[Collected data]
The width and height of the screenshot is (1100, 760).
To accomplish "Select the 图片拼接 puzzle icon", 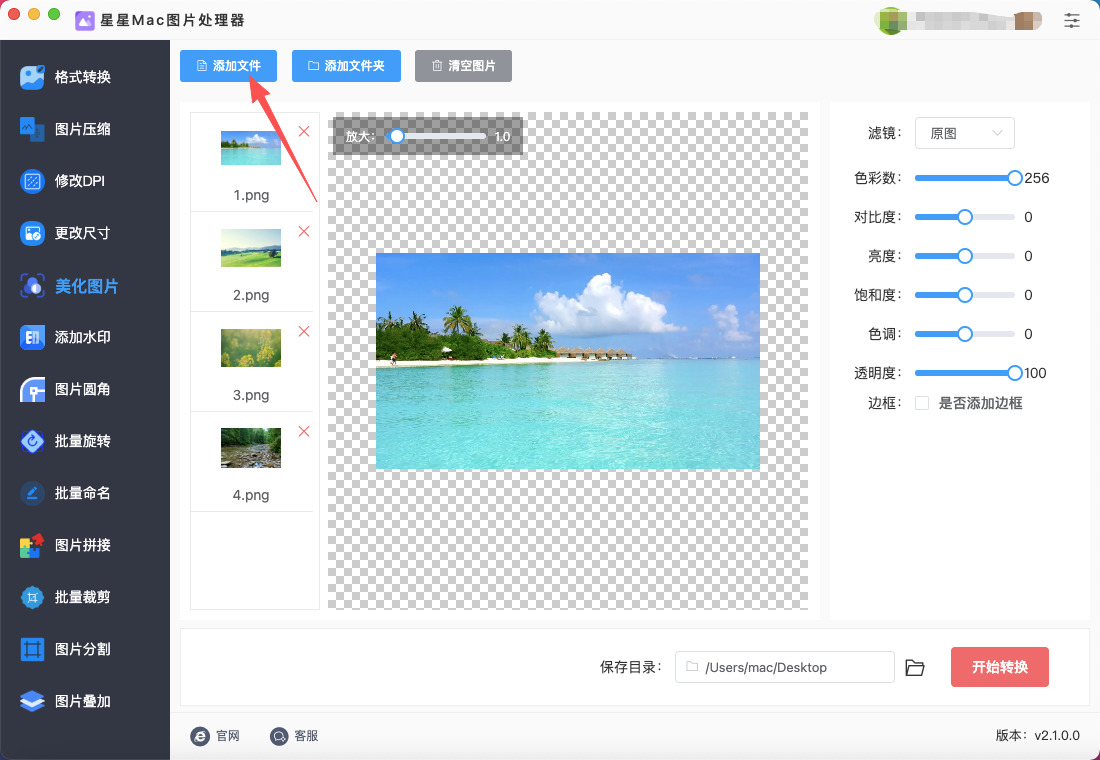I will point(33,545).
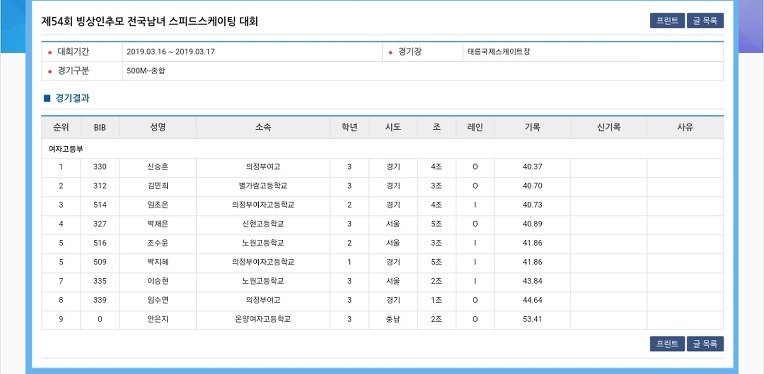Viewport: 764px width, 374px height.
Task: Click the 온양여자고등학교 affiliation cell
Action: 263,319
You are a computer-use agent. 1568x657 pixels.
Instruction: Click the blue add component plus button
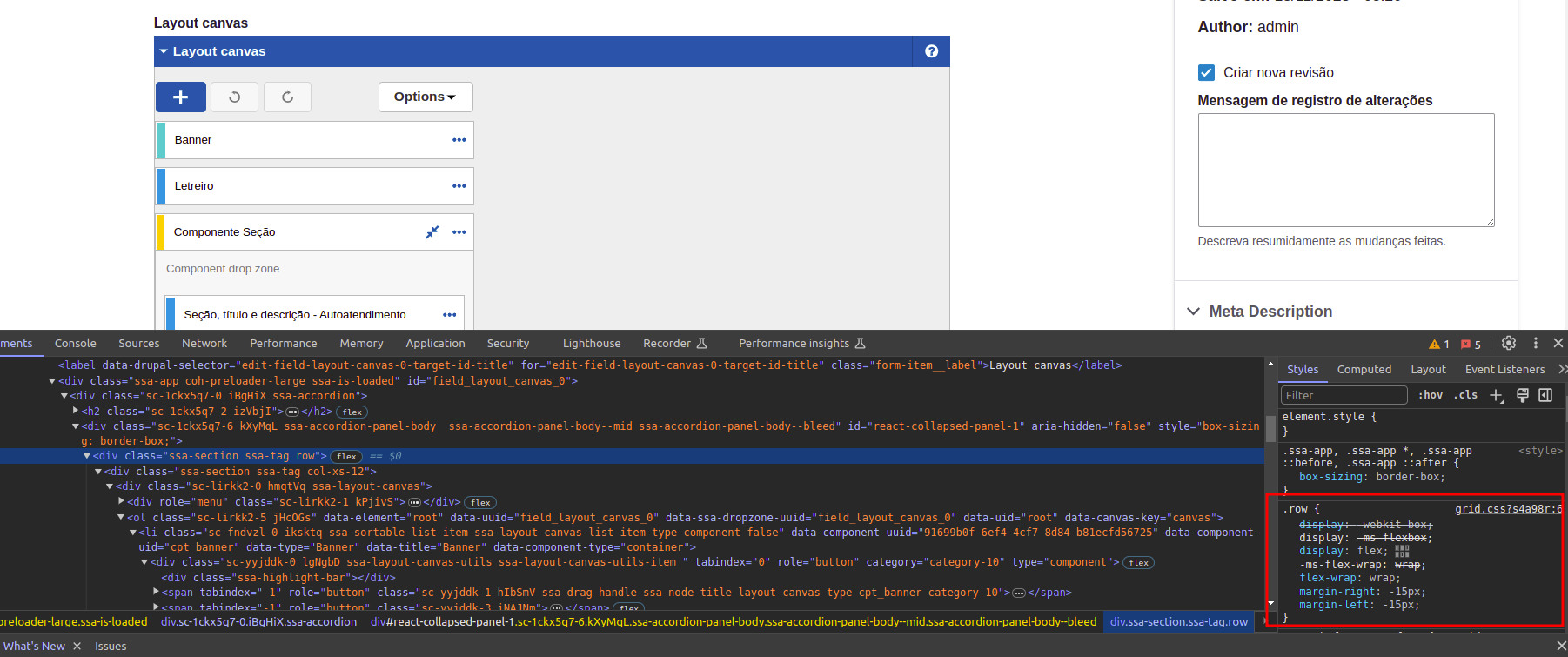pos(180,97)
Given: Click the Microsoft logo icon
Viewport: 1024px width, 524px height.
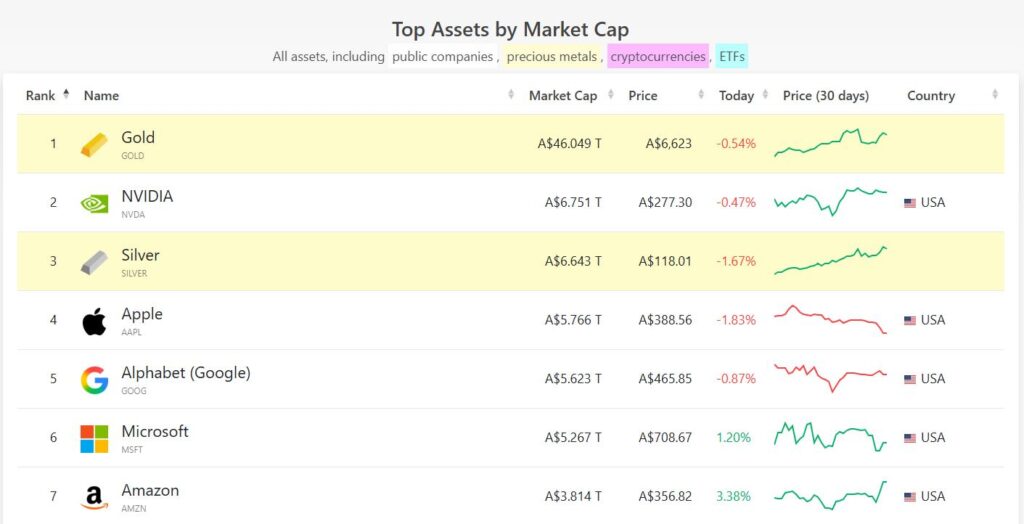Looking at the screenshot, I should pos(94,438).
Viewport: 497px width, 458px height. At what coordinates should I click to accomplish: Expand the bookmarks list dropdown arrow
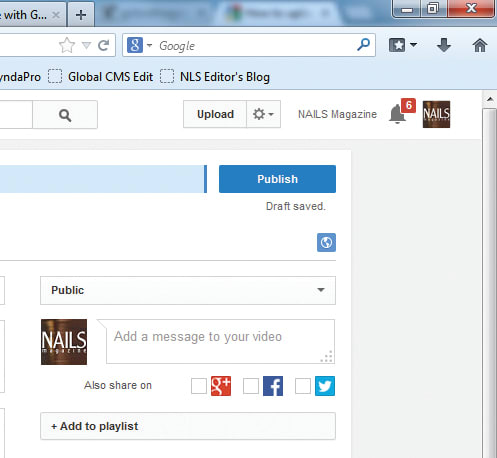pyautogui.click(x=414, y=45)
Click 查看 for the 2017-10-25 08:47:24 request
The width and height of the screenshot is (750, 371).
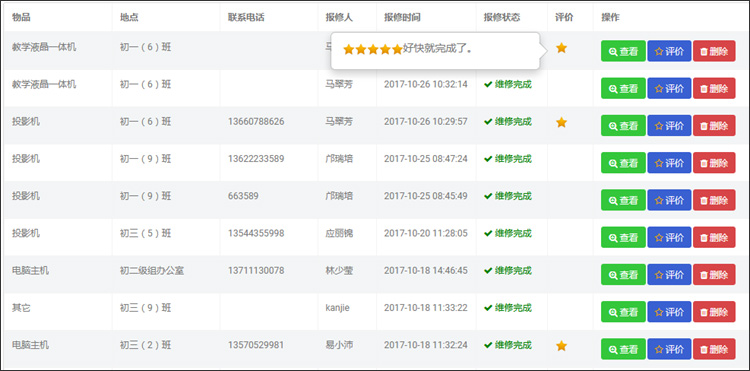click(623, 163)
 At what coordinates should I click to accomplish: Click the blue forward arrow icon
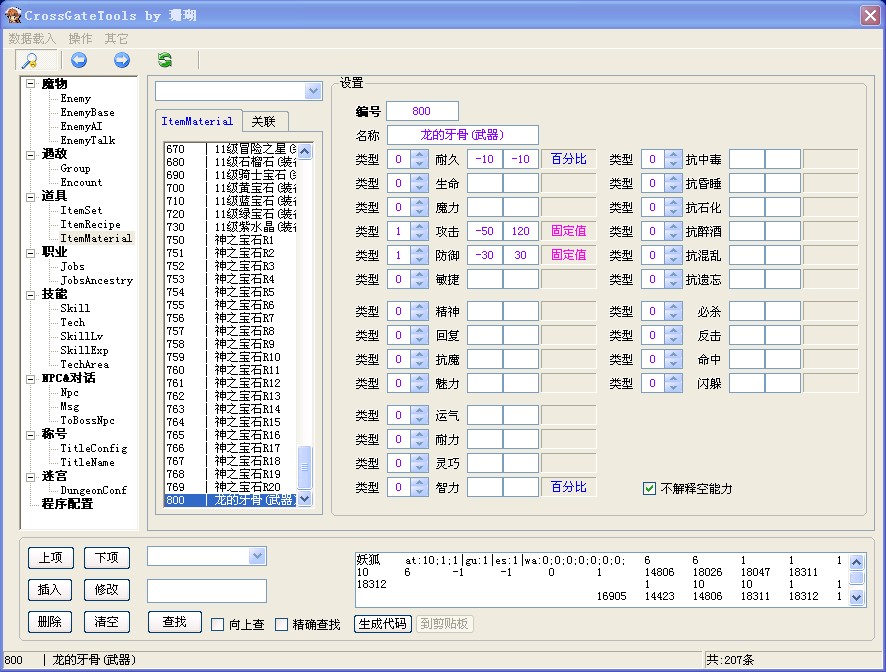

§ Work request: Beginning with the line that contains "Click 查看 for the 2017-10-25 08:47:24 request" in the data above, please copy each line exactly until the last line, both ends included, skipping any pictures.

§ Problem solution:
Click 查看 for the 2017-10-25 08:47:24 request
The width and height of the screenshot is (750, 371).
click(623, 163)
 At what coordinates should I click to accomplish: Click the blue forward arrow icon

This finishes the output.